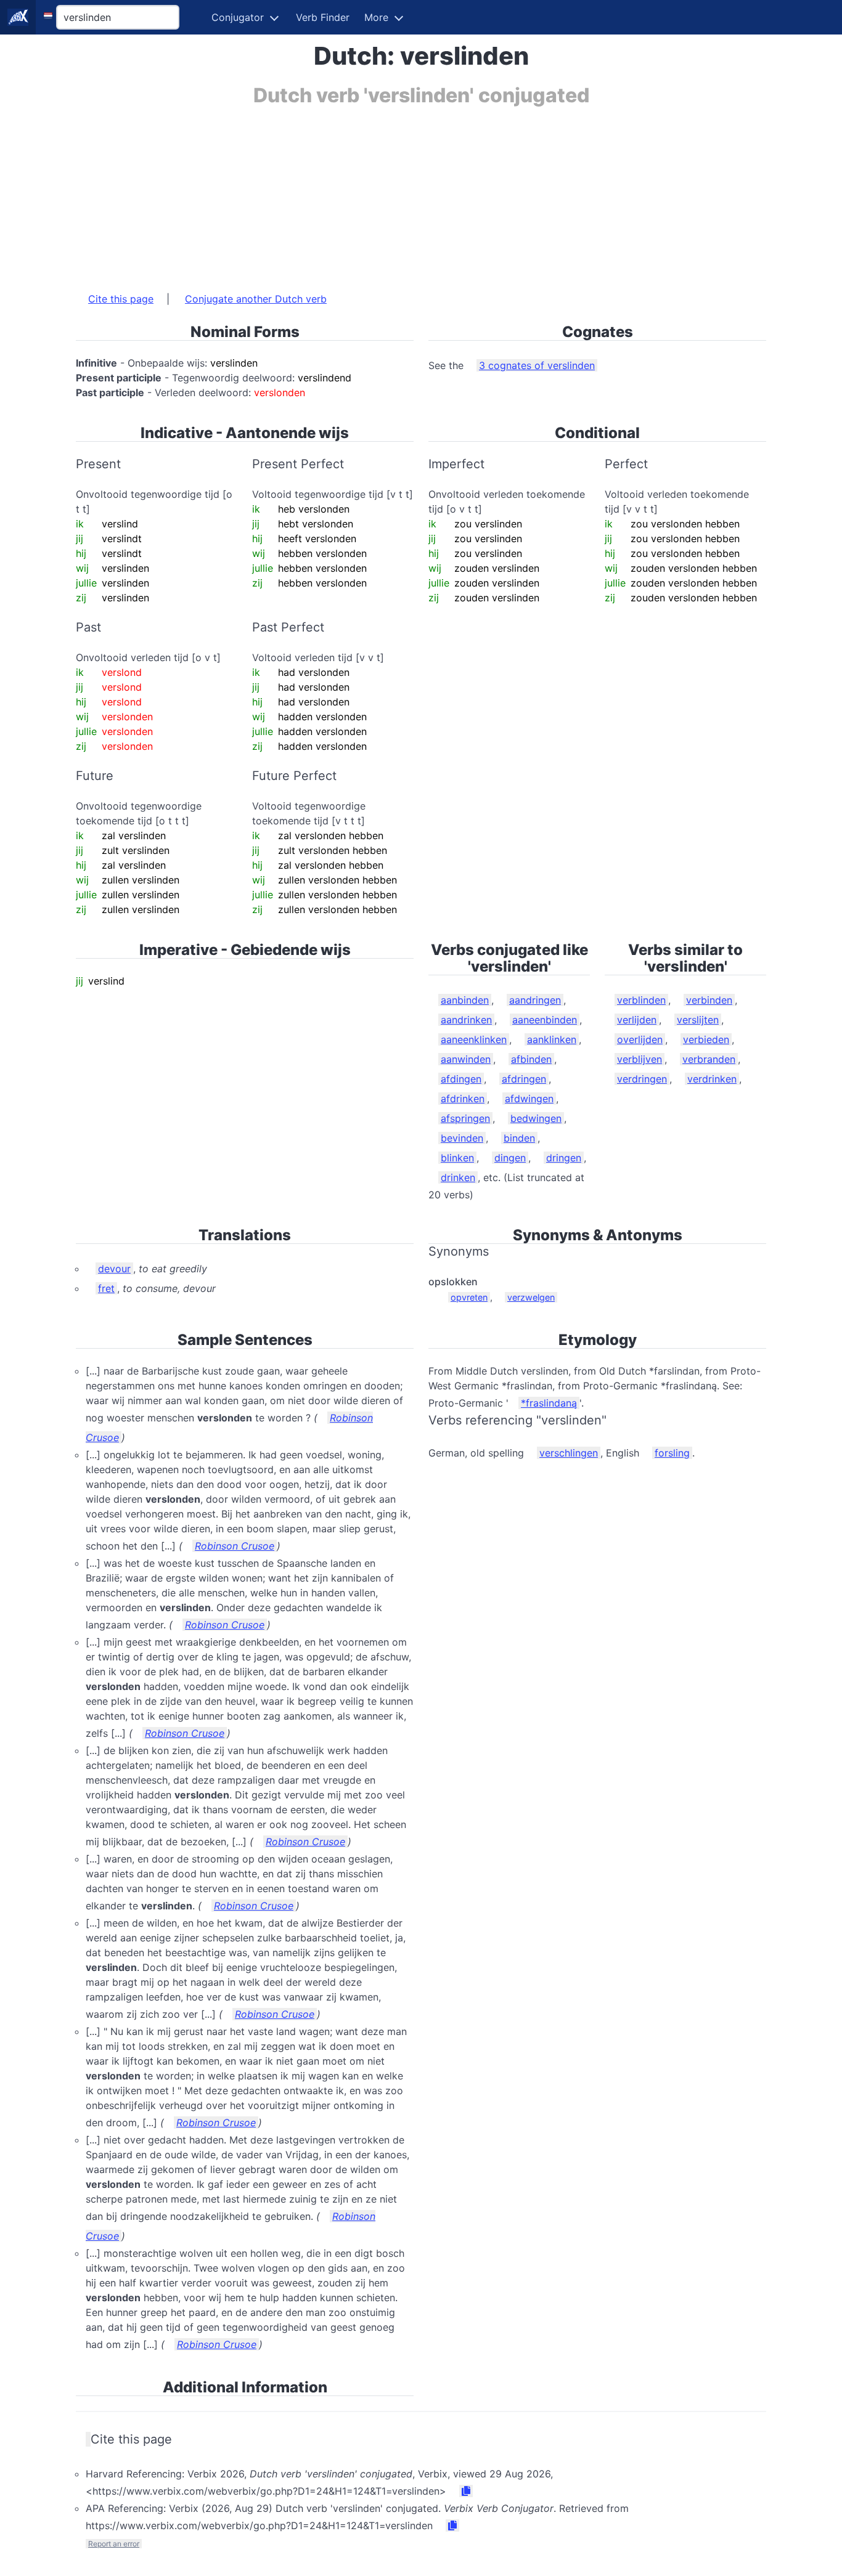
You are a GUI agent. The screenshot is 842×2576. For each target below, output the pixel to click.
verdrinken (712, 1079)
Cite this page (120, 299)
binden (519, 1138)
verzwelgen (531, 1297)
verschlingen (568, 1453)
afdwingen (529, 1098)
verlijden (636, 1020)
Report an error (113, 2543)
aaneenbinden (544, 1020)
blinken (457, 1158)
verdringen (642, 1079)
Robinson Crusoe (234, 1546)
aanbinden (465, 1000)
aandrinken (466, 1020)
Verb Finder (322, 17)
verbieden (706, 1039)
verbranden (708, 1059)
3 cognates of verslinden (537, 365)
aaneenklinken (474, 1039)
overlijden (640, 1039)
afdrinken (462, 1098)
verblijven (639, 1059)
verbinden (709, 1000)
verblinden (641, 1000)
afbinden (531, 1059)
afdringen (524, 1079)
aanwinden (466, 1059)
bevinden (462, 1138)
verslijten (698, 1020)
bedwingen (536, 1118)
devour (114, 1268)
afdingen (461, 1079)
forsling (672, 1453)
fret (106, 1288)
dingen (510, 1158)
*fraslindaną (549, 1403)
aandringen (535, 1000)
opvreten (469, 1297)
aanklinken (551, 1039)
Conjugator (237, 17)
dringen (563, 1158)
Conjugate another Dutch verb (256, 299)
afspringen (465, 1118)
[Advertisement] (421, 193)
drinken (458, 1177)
• • • •
> [Task prompt]:
Please write out, exactly as they appear, only the lines from the one holding "devour (114, 1268)" through the end of the data.

> [Task result]:
devour (114, 1268)
afdingen (461, 1079)
forsling (672, 1453)
fret (106, 1288)
dingen (510, 1158)
*fraslindaną (549, 1403)
aandringen (535, 1000)
opvreten (469, 1297)
aanklinken (551, 1039)
Conjugator (237, 17)
dringen (563, 1158)
Conjugate another Dutch verb (256, 299)
afspringen (465, 1118)
[Advertisement] (421, 193)
drinken (458, 1177)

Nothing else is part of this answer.